→ **Try it**
Using the listing below, work out the number of lines in which "computer" appears; return only that figure.

→ **Records provided**
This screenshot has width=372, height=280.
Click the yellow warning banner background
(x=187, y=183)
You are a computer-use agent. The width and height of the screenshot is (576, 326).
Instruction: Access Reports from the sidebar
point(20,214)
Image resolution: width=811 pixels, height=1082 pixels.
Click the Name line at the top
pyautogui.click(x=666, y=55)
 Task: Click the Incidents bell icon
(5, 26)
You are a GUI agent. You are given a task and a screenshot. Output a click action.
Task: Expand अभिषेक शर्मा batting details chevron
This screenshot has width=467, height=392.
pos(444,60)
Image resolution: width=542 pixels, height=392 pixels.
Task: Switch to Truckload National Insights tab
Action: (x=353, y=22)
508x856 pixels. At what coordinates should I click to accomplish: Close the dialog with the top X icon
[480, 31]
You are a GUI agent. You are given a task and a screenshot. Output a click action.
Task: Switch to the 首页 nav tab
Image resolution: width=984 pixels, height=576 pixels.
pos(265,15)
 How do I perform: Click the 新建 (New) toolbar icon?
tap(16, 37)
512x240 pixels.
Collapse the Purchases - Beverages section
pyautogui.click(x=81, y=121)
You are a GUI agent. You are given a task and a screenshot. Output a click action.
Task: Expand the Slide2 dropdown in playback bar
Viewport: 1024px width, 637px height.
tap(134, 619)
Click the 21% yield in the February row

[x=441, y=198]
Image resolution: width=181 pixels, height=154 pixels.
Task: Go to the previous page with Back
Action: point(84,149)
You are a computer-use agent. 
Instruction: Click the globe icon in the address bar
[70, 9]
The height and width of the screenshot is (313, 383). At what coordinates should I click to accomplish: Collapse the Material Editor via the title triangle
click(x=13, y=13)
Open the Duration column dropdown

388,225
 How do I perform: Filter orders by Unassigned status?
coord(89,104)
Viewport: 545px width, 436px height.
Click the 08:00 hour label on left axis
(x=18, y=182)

→ **Finished task**
2